Ben değişik tarzlarda müzik yaptım; esnek biriyim, görev adamıyım. Beni her yerde kullanabilirsiniz ama Burhan Abi ile çalışmak benim için çok güzeldi. Onun parçalarını içtenlikle çaldım.
Burhan Abi'nin müziği bize dokunuyor. Ben müziğin çok uçlarına gittim ama bu topraklarda yaşadığım için bu müzik beni tamamlıyor. Herkes de burada kendini buluyor.
AHMET KOÇ
Yalın müzik iddiasıyla yola çıktık
Dinleyiciye yansıttığımız müzik; bizim gidip enstrümanlarımızı alıp hemen çaldığımız müzikten çok da farklı değil.
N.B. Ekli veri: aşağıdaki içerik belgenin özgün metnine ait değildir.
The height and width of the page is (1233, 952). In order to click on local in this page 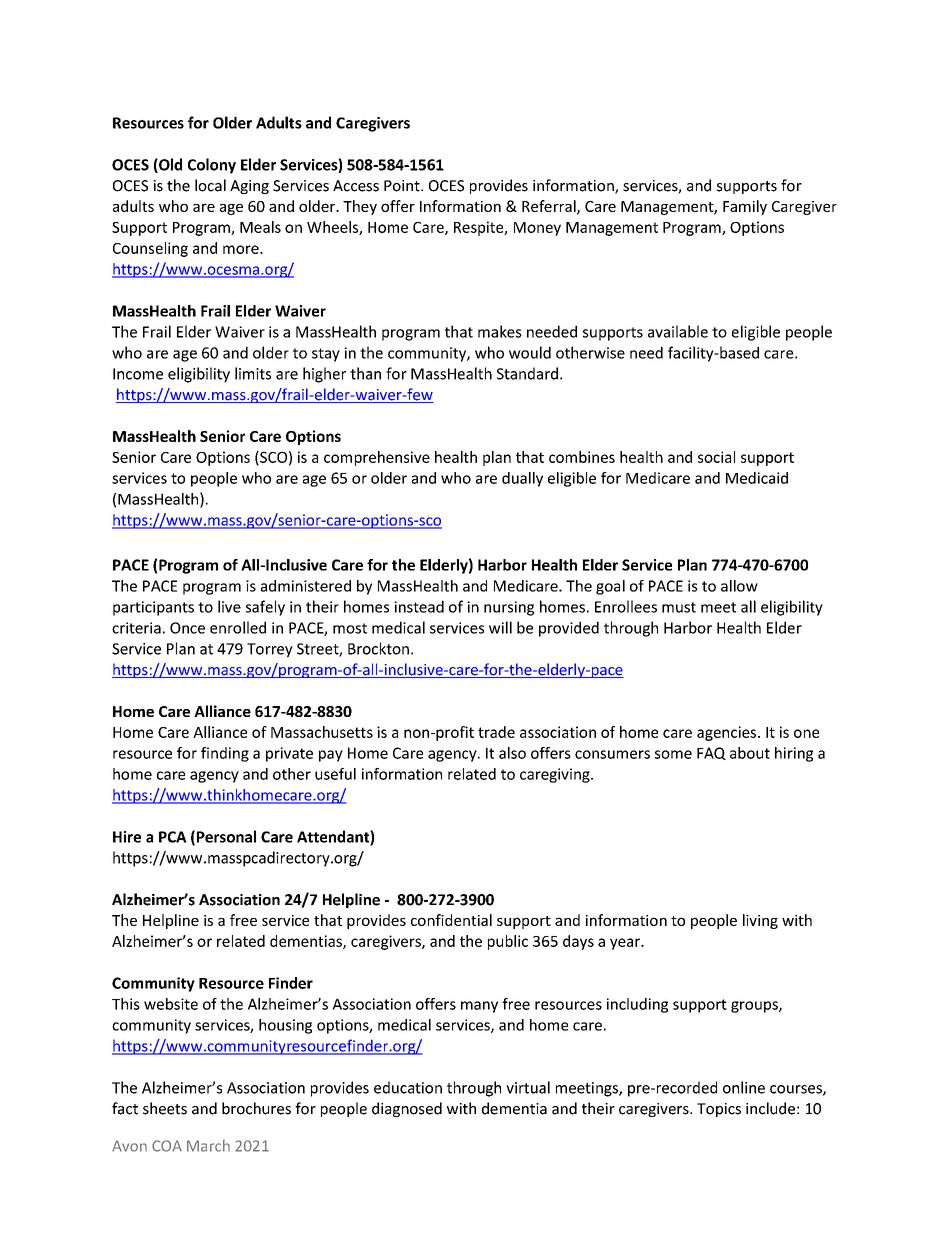, I will do `click(210, 185)`.
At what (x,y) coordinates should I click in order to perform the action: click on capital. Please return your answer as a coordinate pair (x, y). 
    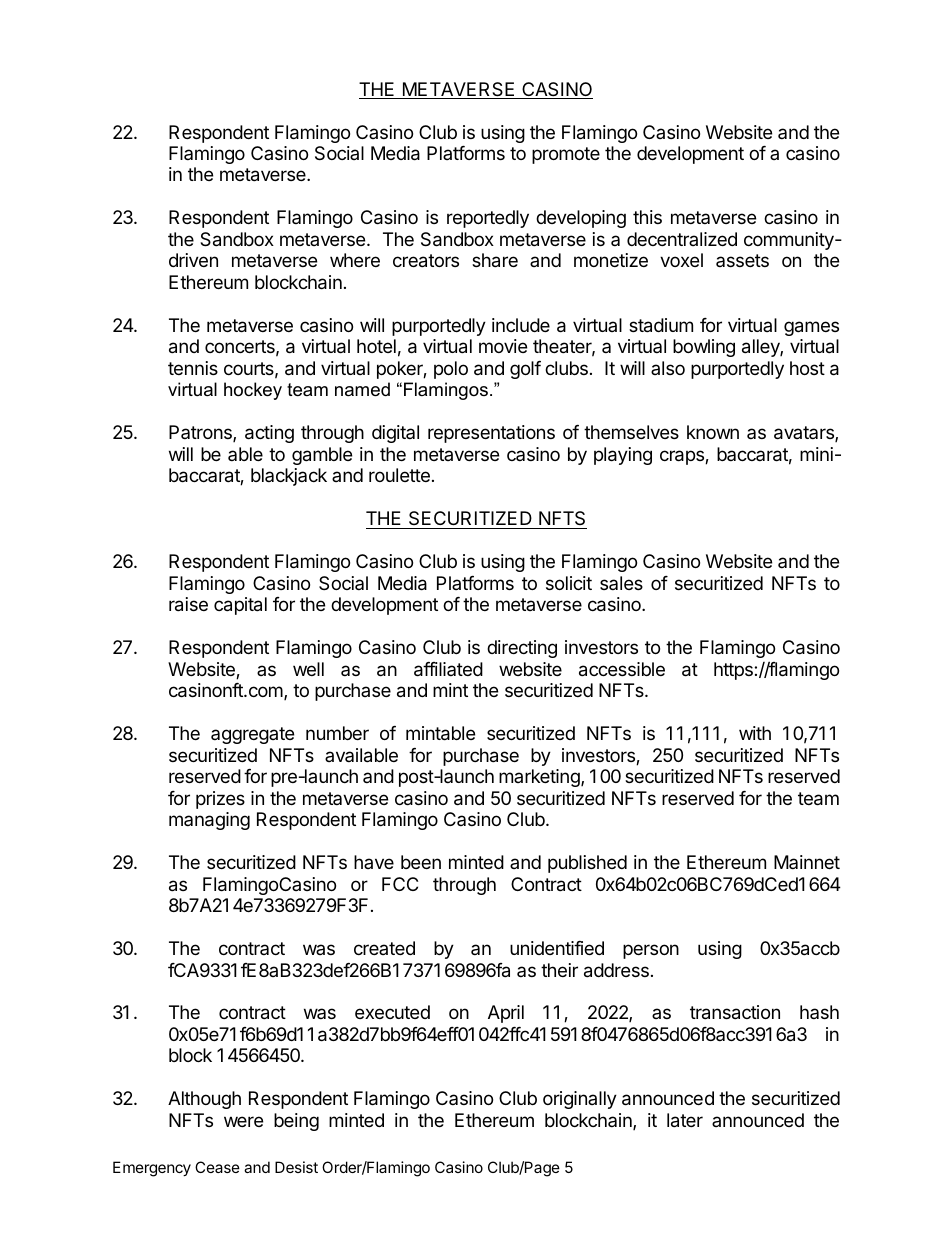
    Looking at the image, I should click on (240, 606).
Biz yalın müzik iddiası ile yola çıktık. Büyük orkestralarla müzik yapılmasına doyduk; bu nedenle en yalın ne yapabiliriz diye düşündük.
Öncelikle hepimiz çok eski dostuz, birlikte çok çalıştık. Gerginliğin olduğu yerde ortaya çıkan negatif hisler dinleyiciye ulaşıyor ve belki de yapılan işlerin beğenilmemesi bundan kaynaklanıyor. Ama biz iyi dostuz, birbirimizi iyi tanıyoruz.
Şöyle bir amacımız var; sadece müzik yapmak istiyoruz. Başka sanatçıların da gelip 'Biz de sizinle çalışabilir miyiz?' demesini istiyoruz.